Last month, Ivey denied a request by Arthur's attorneys for DNA testing of a wig purportedly used by Wicker's killer. Ivey, in her letter denying the testing, stated that no genetic material had been found when the wig was tested 8 years ago.

Arthur, however, states that his attorneys did not include a request to test a hair he claims is also among the evidence collected by police in his case. Arthur asks that the hair be found and tested.

3 different juries in trials in 1983, 1987 and 1991 found him guilty. The victim's wife, Judy Wicker, was also convicted of the murder and spent a decade in prison. She testified at one trial she paid Arthur $10,000 of the insurance money for the killing. Judy Wicker and Arthur, who was on work release at the time, were in a romantic relationship, court records show.

"Please Governor Ivey don't kill me with this evidence never being DNA tested. I simply am not guilty," Arthur writes.

Alabama has set executions for Arthur seven previous times, but each time he was granted a stay, including by the U.S. Supreme Court on Nov. 3, 2016.

Arthur also had written a letter to former Alabama Gov. Robert Bentley begging for his life prior to the November planned execution. Bentley did not grant that plea for clemency.

Will Gov. Kay Ivey grant clemency to death row inmates?

As governor, Ivey has the power to commute the death sentence of an inmate to life or grant reprieves to stay executions.

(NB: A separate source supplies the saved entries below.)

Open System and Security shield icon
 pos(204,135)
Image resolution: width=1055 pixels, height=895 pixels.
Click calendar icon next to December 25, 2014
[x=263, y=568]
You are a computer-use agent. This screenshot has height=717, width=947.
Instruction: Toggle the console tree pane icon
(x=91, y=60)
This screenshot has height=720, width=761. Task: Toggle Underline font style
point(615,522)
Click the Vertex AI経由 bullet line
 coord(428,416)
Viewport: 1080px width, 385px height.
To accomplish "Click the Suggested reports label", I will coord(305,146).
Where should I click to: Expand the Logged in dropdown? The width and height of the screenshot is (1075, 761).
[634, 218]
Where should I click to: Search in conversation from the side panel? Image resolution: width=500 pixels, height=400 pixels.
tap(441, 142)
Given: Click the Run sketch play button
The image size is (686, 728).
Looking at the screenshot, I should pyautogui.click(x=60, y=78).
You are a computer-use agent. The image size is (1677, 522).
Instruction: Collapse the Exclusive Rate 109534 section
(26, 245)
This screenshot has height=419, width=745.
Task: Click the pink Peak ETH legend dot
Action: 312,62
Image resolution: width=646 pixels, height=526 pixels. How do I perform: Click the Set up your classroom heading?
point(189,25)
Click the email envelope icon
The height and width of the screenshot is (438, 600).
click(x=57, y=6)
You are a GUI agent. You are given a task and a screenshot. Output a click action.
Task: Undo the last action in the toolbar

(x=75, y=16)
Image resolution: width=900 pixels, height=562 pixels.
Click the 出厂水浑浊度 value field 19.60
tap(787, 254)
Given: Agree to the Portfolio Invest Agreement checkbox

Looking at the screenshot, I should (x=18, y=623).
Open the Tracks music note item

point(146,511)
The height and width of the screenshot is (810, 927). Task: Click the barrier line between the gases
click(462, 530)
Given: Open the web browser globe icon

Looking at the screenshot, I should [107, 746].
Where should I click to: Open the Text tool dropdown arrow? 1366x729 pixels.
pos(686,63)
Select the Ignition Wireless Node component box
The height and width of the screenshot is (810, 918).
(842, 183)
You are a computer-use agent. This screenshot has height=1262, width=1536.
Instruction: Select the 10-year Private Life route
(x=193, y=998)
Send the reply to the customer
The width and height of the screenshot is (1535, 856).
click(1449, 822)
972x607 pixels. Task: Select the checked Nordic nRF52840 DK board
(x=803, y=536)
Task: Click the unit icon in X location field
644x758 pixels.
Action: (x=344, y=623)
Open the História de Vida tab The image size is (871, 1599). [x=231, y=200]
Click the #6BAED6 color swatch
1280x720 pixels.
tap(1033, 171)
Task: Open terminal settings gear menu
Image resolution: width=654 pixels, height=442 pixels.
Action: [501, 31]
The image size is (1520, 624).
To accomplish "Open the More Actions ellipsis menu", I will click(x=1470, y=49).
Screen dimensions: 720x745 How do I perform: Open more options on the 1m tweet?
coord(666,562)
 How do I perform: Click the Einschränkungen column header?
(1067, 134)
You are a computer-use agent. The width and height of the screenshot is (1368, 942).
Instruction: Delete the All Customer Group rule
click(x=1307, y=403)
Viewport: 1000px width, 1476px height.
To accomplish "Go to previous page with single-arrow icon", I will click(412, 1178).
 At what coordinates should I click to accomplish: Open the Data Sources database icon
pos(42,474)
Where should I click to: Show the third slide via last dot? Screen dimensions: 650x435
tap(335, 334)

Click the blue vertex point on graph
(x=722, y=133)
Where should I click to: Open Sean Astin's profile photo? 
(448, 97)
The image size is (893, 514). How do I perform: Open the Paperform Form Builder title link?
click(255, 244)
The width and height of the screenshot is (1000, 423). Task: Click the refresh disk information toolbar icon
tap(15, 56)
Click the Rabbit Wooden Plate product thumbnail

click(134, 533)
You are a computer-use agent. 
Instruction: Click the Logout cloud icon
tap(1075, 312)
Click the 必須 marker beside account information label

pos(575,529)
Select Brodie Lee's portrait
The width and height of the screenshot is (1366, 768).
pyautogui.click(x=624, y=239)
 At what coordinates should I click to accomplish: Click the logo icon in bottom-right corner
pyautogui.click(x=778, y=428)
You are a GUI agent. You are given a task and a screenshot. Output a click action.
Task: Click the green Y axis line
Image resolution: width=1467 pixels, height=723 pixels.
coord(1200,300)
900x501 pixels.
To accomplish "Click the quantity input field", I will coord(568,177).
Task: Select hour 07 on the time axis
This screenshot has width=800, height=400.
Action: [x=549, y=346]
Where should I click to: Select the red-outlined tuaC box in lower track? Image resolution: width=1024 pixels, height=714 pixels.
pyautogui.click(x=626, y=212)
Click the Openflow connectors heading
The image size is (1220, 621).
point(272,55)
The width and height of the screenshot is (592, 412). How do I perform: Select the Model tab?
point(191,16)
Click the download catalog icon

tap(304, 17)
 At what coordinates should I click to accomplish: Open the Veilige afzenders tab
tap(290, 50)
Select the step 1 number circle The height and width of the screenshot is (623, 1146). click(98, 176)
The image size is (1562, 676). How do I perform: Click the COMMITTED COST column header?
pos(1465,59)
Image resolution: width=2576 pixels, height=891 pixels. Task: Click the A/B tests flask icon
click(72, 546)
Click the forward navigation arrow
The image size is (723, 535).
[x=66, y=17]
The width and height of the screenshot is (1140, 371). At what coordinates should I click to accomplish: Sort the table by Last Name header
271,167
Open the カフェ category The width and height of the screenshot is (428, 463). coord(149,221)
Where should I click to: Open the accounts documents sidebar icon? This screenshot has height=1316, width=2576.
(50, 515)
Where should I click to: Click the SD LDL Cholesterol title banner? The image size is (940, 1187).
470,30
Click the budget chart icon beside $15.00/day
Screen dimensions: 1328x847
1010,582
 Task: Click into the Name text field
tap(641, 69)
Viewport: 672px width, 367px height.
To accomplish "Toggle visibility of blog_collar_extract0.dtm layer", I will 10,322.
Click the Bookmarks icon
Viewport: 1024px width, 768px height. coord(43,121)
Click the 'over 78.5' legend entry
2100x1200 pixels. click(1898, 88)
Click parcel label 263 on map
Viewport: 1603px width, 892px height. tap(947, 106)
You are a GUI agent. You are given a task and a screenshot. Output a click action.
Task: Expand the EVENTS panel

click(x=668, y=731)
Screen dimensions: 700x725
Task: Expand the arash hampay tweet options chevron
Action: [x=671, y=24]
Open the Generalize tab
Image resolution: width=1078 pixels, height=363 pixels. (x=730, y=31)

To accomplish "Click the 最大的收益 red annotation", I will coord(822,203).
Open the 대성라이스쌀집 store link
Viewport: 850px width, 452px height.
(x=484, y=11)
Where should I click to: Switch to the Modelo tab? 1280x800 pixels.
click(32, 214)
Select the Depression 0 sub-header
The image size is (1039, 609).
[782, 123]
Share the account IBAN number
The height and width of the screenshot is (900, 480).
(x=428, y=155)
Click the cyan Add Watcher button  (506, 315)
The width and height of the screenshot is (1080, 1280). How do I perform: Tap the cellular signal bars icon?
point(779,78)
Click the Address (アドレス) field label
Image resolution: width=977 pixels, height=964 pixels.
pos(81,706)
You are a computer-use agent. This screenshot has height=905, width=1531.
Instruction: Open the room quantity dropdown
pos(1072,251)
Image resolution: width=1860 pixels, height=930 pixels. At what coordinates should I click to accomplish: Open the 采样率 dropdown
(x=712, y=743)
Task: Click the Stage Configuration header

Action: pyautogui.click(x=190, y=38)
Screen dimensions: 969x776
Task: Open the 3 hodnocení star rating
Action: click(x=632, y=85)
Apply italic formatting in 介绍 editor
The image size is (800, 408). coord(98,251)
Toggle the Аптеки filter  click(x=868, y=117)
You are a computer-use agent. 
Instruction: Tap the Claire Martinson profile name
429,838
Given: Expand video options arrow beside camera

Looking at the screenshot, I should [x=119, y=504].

Here is a timeline of Arthur's case:


-- On Feb. 1, 1982, police found Troy Wicker of Muscle Shoals shot to death in his bed - a gunshot wound to his right eye.

-- At the time of the Wicker murder, Arthur was serving at a Decatur work release center for a conviction in the 1977 murder of his sister-in-law, Eloise West, in Marion County. Having two murder convictions in that short a span made him eligible for the death penalty.

-- Arthur was convicted of capital murder in 1983.

-- In 1985, Arthur's conviction in the Wicker case was overturned because details of the earlier murder had been introduced at his trial.

-- On Jan. 27, 1986, while awaiting retrial, Arthur escaped from the Colbert County jail by shooting a jailer in the neck with a .25 caliber pistol and forcing another jailer to open his cell. He was caught a month later by FBI agents in Knoxville, Tenn., after robbing a bank.

-- Arthur was retried for the Wicker murder in 1987, with the case moved to Jefferson County because of publicity. He was convicted, but the conviction was again overturned.

-- Arthur was tried again in Jefferson County and convicted in 1991. That verdict was upheld.

-- Before he was sentenced, Arthur asked jurors to recommend the death penalty. He said that he did not have a death wish, but that the sentence would provide more access to appeals. A lawyer for the state at that time said Arthur "knows how to work the system."

-- Tuscumbia attorney William Hovater, who was appointed to defend Arthur after he fired his first 2 attorneys and later escaped from the Colbert County Jail, told a reporter after one trial that he had worked a plea agreement for Arthur to be sentenced to life without parole, if he pleaded guilty. Arthur declined. "He never admitted that he did it," Hovater told a reporter.